Article by Hillary Hoffman

Generative artificial intelligence (AI) is appearing in everything from customer service chatbots to advanced medical diagnostic tools. The technology depends on powerful computer chips that consume massive amounts of energy, raising sustainability concerns.

“Meeting the growing demands of AI requires new chip technologies that are faster and more energy-efficient,” said Vishal Saxena, professor in the Department of Electrical and Computer Engineering at the University of Delaware’s College of Engineering. “Our research explores using light alongside electronics to boost speed, reduce processing delays and lower energy consumption.”

Saxena is co-leading a new three-year, $1.5 million research project funded by the National Science Foundation through its Addressing Systems Challenges through Engineering Teams (ASCENT) program to develop a next-generation chip system that leverages both electronics and photonics, or the use of light. He is partnering with Shayan Mookherjea, professor at the University of California San Diego (UCSD), and Ajay Joshi, professor at Boston University (BU).
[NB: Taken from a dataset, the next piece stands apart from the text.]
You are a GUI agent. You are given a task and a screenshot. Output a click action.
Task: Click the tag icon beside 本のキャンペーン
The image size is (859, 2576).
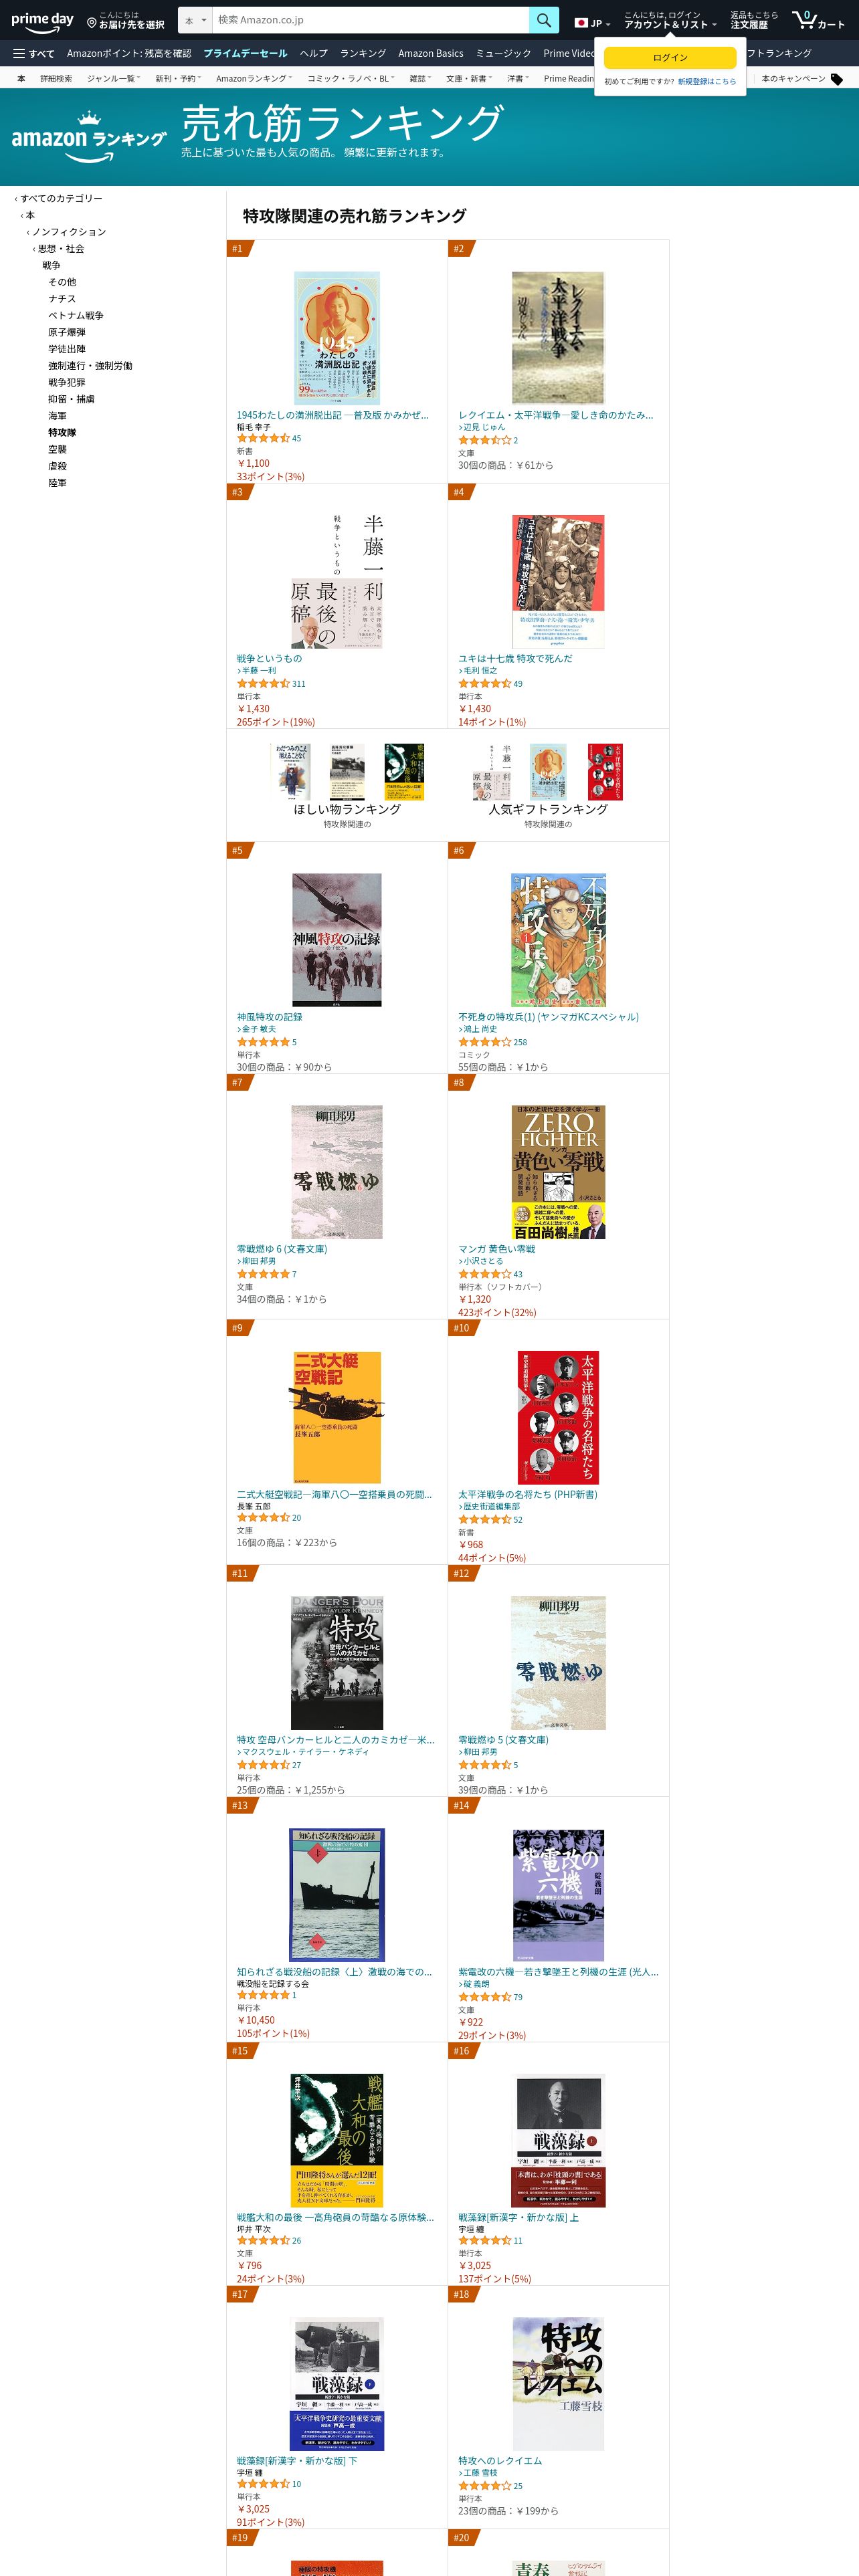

The grant award will be shared equally, supporting parallel efforts that advance different parts of the research.

The project also will train undergraduate and graduate students in advanced chip design and AI hardware development, equipping them with the skills needed to lead the next generation of AI innovations.

Today’s AI runs on computer chips originally designed to handle graphics. These chips convert information into digital forms—streams of 0s and 1s—to perform computations. Inside the chip, tiny switches flip on or off billions of times per second to represent those 0s and 1s, and each flip uses energy. Because AI requires so many of these operations, powering it demands large numbers of energy-hungry chips.
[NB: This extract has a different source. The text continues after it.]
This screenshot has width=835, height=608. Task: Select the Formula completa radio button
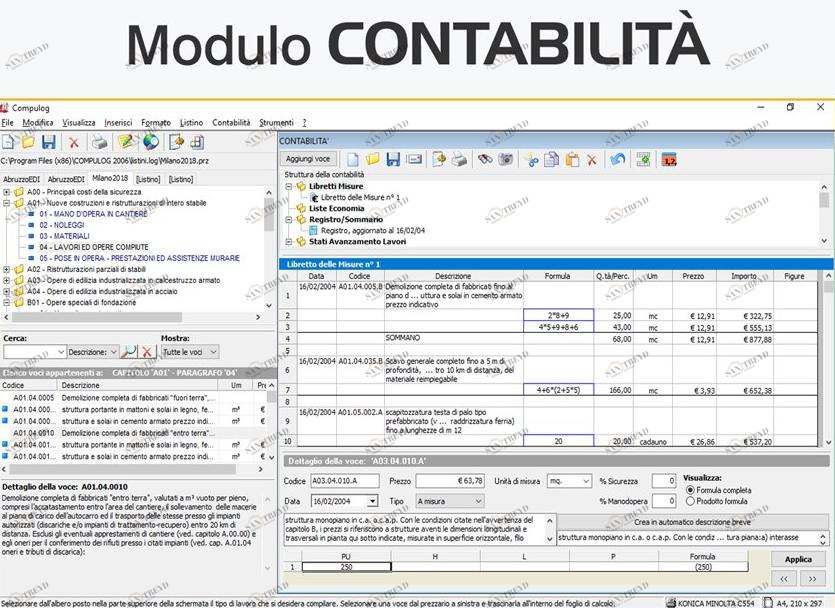690,490
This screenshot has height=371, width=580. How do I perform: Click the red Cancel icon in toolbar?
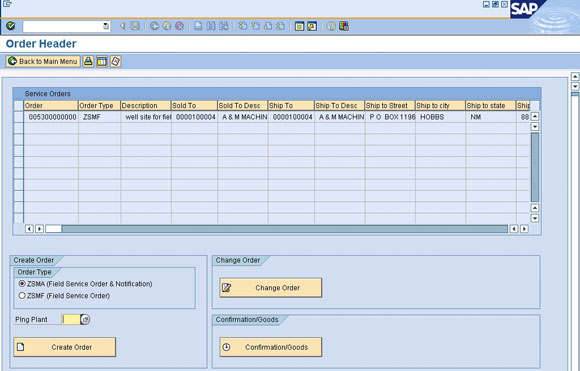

“Fundamentally, what these chips do is multiply two numbers and add them, in massively parallel fashion—trillions of computations in a second,” explained Saxena. “By shifting much of this bulk computation into the analog domain, in which information is handled as continuous signals instead of being translated into 0s and 1s, we can do the same math with far fewer switches, which can save a significant amount of energy.”

Photonics can perform the multiplication step efficiently, while analog electronics are better suited for the addition step. Photonics also can carry vast amounts of information at once, easily allowing computations to be performed in parallel.

Small bronze-colored computer chip attached to a green board.

Silicon photonic chip mounted on a PC board. Courtesy of Vishal Saxena.

The researchers will leverage silicon photonics, a technology that uses light to process and transmit information on a chip while working alongside traditional electronic circuits. Saxena’s laboratory will focus primarily on the electronic chips component, while the UCSD team will develop the photonics components. At BU, researchers will create the computing architecture needed for the new photonic-electronic chips to operate in concert at large scale. The groups will work in parallel, coordinating closely with one another.  

Following the design phase of the project, the team will fabricate the new photonic-electronic system and use cutting-edge AI models to evaluate its accuracy and energy efficiency.